The front wheels have to carry the weight of the load, and the transfer of the weight from the rear. The cylinder carries only the load weight.
Since the front tires have more load on them, they compress a bit more, with the consequence that the cylinder has to move that little more.

 

[Drakkith]

So I can go back and tell them that physically the force required does not increase based on how far out the load is but it does increase slightly on the account of friction due to the load torquing the moving parts.

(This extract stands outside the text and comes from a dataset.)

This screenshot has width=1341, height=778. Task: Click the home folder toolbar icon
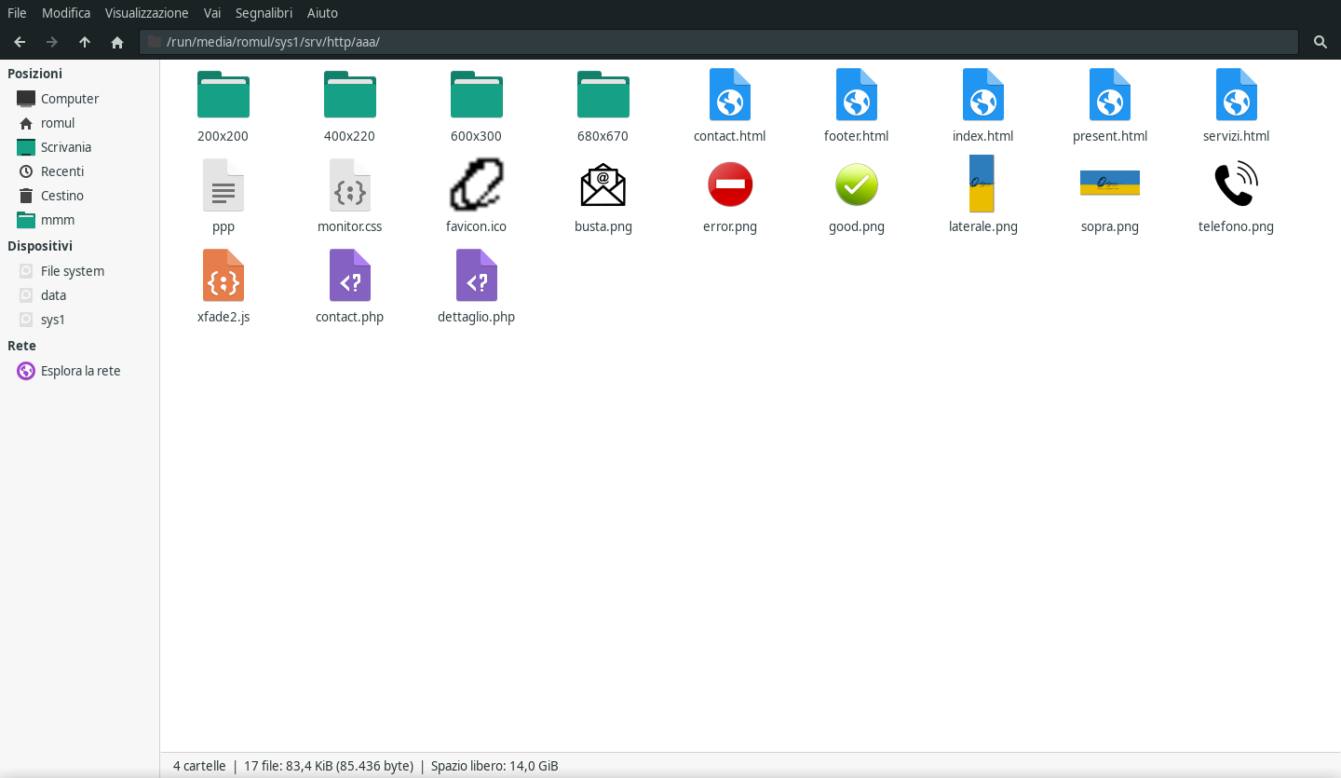point(117,42)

It's complicated. The vertical work done on the load is the same, no matter where's it's placed. However, placing the load at the end of the tines may increase the work the forklift has to do through increased friction, torque, etc. I'm no forklift expert, so I can't do anything but give some general ideas.

 

[Baluncore]

The mast extends by telescoping sections that have rollers with roller bearings at the ends to carry the moment between mast sections. As the mast is extended, the separation between adjacent mast section end rollers becomes less. Hence the moment forces on those rollers progressively increases with extension, as do the resultant frictional forces.

The carriage also has rollers. The fixed vertical separation of the carriage rollers is usually less than the length of the tines. So the forces on the carriage rollers may often be greater than the load being lifted. But, unlike the mast rollers, the carriage roller separation and forces are constant, so do not change as the load is lifted.

It is all those rollers, along with the rough tracks on, and between, the mast sections that is the source of the frictional forces. The roller forces and friction will increase when there are greater lateral forces on the mast due to load being carried further from the mast axis, such as close to the tips of the tines.

For more information dismantle a forklift mast or; Google 'forklift mast'.

 

[Ketch22]

When you go back to your coworkers. You may look carefully at your fork truck. If not search out the lift chart for a crane. The work done is strictly a function of the weight raised a given distance. The Torque applied to the mast is a function of weight at a specified lever arm. 3000 Lbs at 24" is 6000 ft lbs of torque. If you were to extend the forks such that you could center your load at 6' from the mast the capacity of the machine would only be 1000 Lbs. but it could lift it easily. The only complication between a fork truck and a crane is that the boom on a crane swings in an arc. For a given length as the angle get closer to 90 (parallel to the ground) the lever arm gets longer as compared to the pivot. Crane tables are based on angle and mass while fork truck is based on load center and mass.